See also  'Swift-onomics': When a tsunami of Swifties crashes into Toronto, it will leave an economic boost in its wake

That meant introducing some acceptance and grace, to counter some of the resentment that he says permeated the original release: “In many ways, I’ve written this record as a letter to myself to say it’s okay to let this one go.” to feel things and that it’s okay to continue this journey.”

At a sold-out concert at New York’s Radio City Music Hall two days before the deluxe album’s release, Kahan encouraged “even the happiest person in the room” to seek therapy. He sang his lyrics, with their overt references to depression, medication and therapy, inviting the audience to shout back his words.

Dressed in deep green, brown, plaid and blue denim overalls, the audience agreed, making the atmosphere at Radio City one you’d find at summer camp — and not just because the show fell on a day when the air outside smelled of bonfire smoke.

“Writing songs has always been a way for me to process my emotions. Sometimes I’m not good at processing them in a very logical way. Sometimes I have to sit down and write a song to remember that’s how I felt ,” Kahan told the AP. “But for me the question is always, can this help someone get through their own discomfort…or problem or struggle?”

That’s part of why it felt like a natural step for him to launch The Busyhead Project, an initiative that aims to raise $1 million for organizations specializing in mental health resources and awareness. . The project, which launched last month and is named after his 2019 album, has already raised more than $340,000, with Kahan donating a portion of his tour ticket sales.

See also  Snoop Dogg clarifies his 'giving up smoke' announcement

Joy Oladokun, Kahan’s tour opener, acknowledged her own mental health issues during her set. Her latest album, “Proof of Life,” features a collaboration with Kahan, the dark but also quite funny “We’re All Gonna Die.”

“For me, music was always about building bridges,” Oladokun told the AP.

Acknowledging difficult things in her songs or on stage before performing “is very, very central to my values,” like Kahan’s, she added. “That’s why I leave my house and go on tour in the first place.”

But honesty can be cruel. These songs aren’t always easy to sing — or sing along with.

“A lot of these songs are about shame and about substance abuse and about parental failings and family trauma.

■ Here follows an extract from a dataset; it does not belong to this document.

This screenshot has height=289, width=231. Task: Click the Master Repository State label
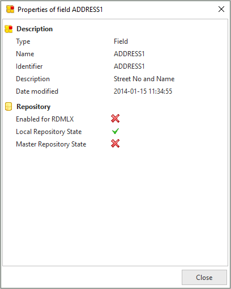point(51,144)
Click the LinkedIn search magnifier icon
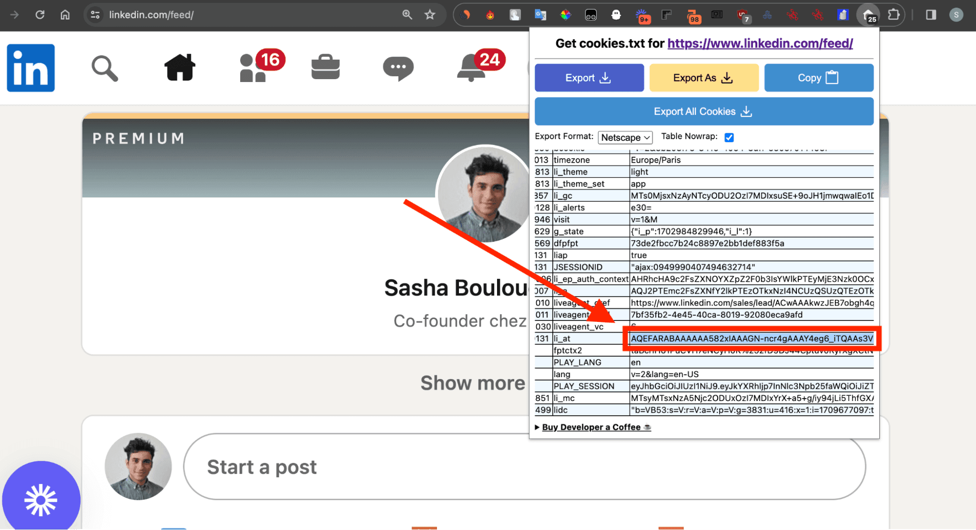Image resolution: width=976 pixels, height=530 pixels. point(104,68)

And those are tricky things,” Kahan said. “They’re a pain for me to write, and it’s a pain (for fans) to own and sing that in a show. But it’s beautiful, beautiful to watch.”

A song that has been embraced unexpectedly is ‘Orange Juice’. Kahan has said that the song, which references sobriety, is about two friends who reunite after their relationship fell apart due to a shared trauma.

“That’s a song I almost wouldn’t play because it felt so personal and so vulnerable,” said Kahan. Watching people own it on social media and at shows makes him proud.

“We write about heavy things and we deal with heavy things, and we are two sensitive people,” said Oladokun. But she also tries to keep some humor at the forefront of her projects. In the lyric video for “We’re All Gonna Die”, animated versions of the duo race coffins parody Mario Kart (which they also play together for sound check).

“We like to have fun too, you know?” she said.